• Instruction: Write out the rows again, beginning at the line containing "This screenshot has" and stopping after the line containing "center [774, 94].". Swap "What do you see" for "What appears" and leave everything else unchanged.

• Data extracts:
__________________________________________________
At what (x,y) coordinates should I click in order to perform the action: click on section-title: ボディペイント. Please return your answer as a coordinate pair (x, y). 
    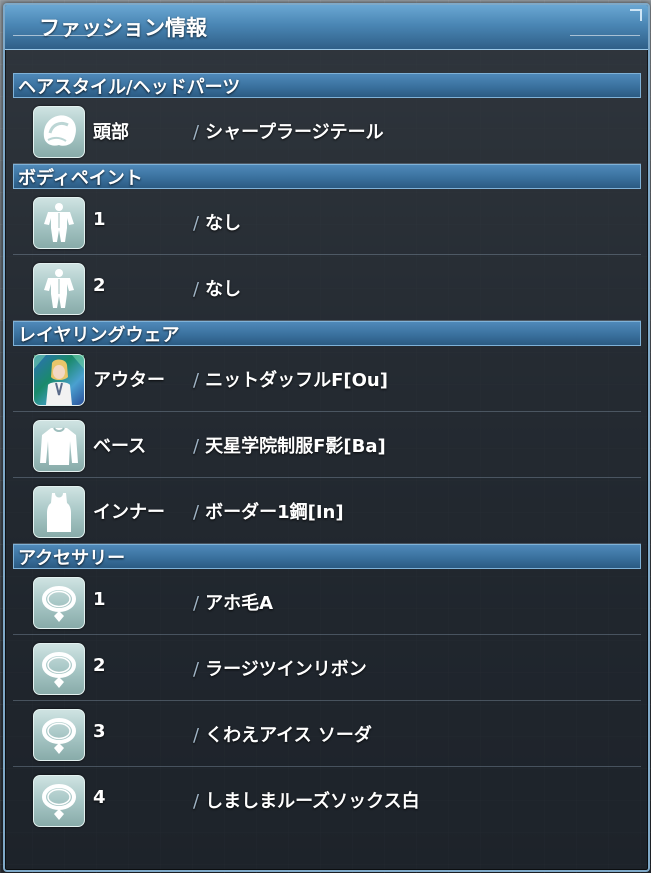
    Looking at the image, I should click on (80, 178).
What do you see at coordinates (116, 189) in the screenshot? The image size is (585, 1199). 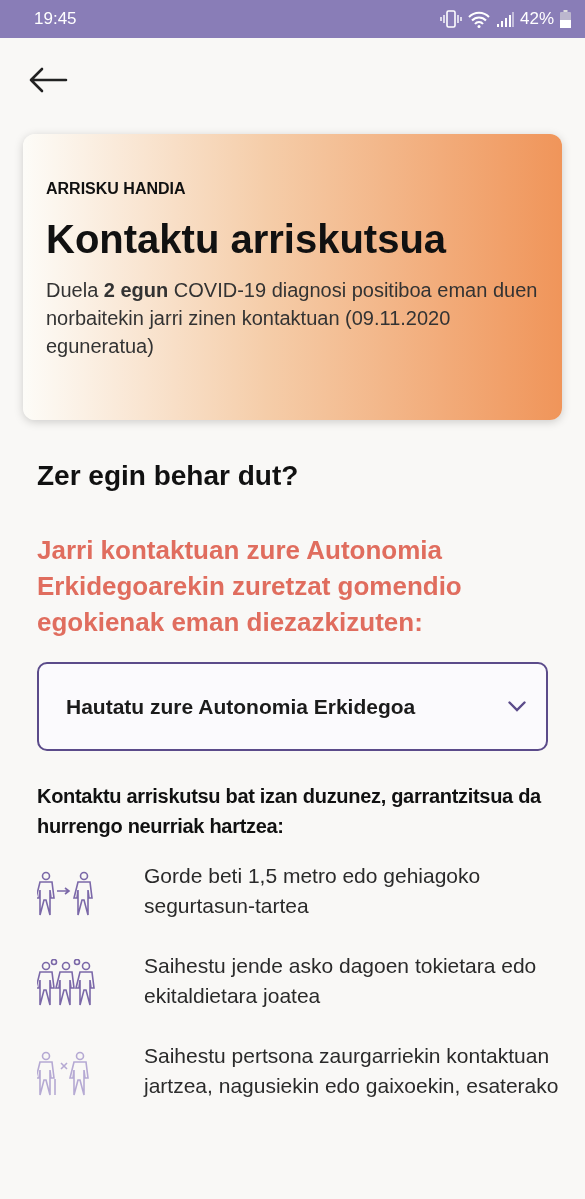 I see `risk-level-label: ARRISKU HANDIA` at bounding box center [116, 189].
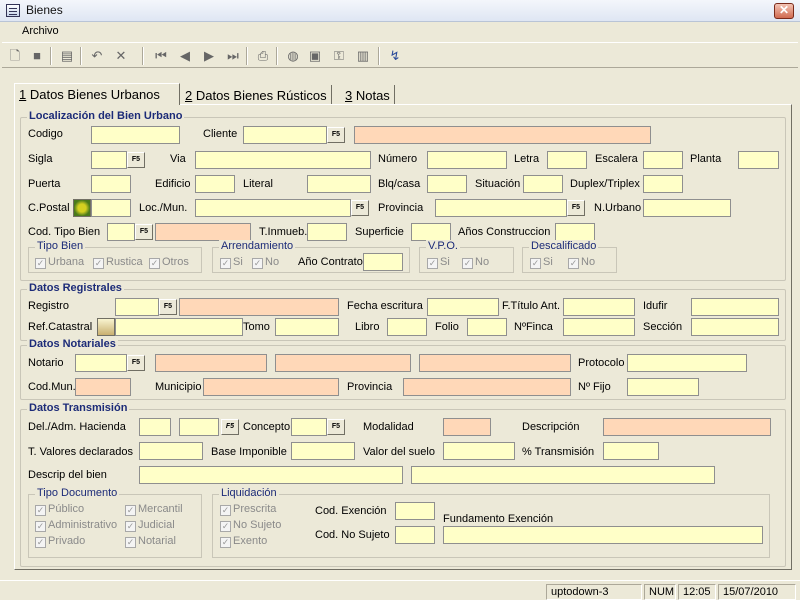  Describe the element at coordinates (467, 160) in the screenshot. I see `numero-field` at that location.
__________________________________________________
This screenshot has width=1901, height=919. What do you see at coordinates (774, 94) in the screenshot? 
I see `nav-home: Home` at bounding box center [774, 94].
__________________________________________________
• Solved exercise:
This screenshot has width=1901, height=919. What appears at coordinates (774, 94) in the screenshot? 
I see `nav-home: Home` at bounding box center [774, 94].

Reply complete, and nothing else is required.